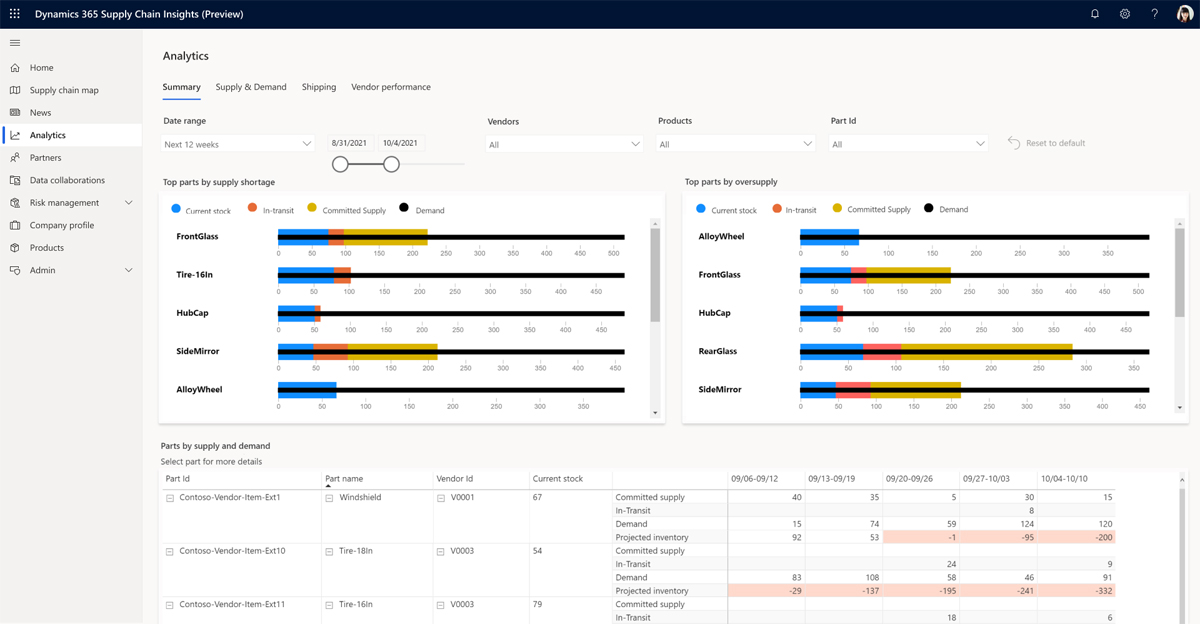Viewport: 1200px width, 624px height.
Task: Open the Settings gear icon
Action: point(1125,14)
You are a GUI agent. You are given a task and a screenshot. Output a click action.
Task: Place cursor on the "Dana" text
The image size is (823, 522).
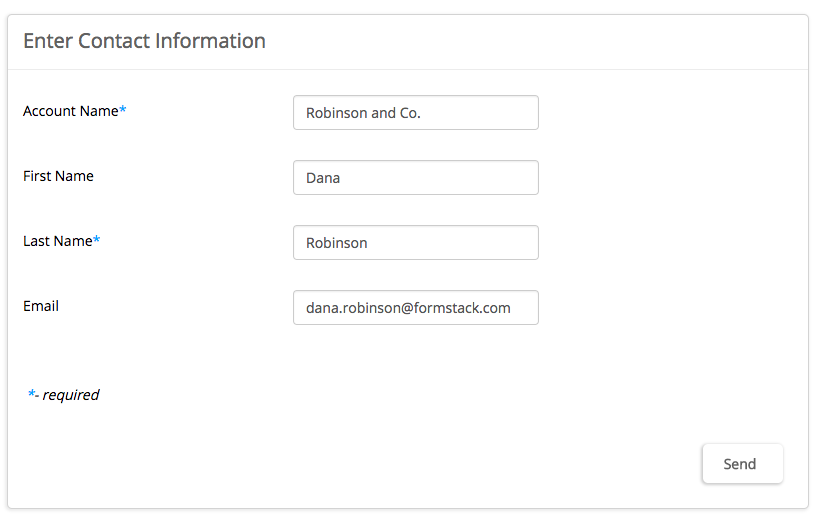[x=323, y=178]
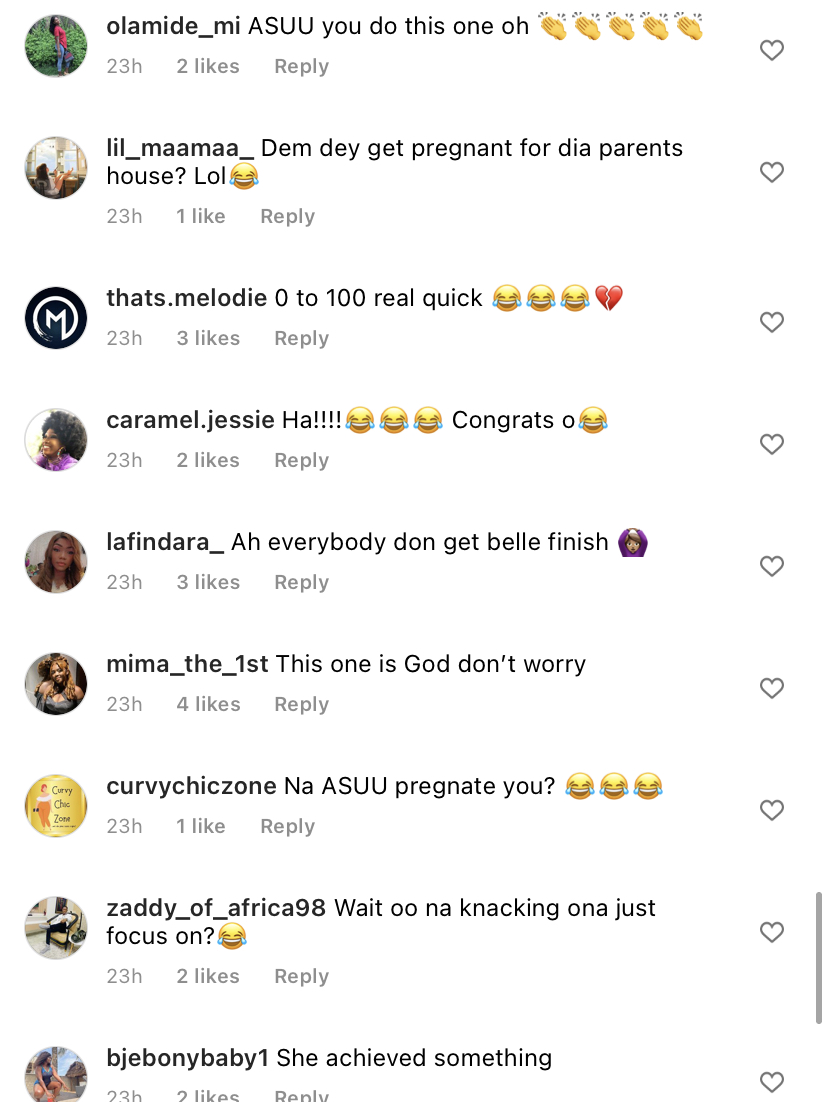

* * *

* EXERCISE INSTRUCTIONS:
Rewrite all of the records above, replacing "cursor" with "pointer" and keeping everything else the same. Leave the pictures out.

* SOLVED EXERCISE:
Viewport: 1200px width, 624px height.
Task: Open the Settings gear icon
Action: point(1125,14)
You are a GUI agent. You are given a task and a screenshot. Output a click action.
Task: Place pointer on the "Dana" text
The image size is (823, 522).
[x=323, y=178]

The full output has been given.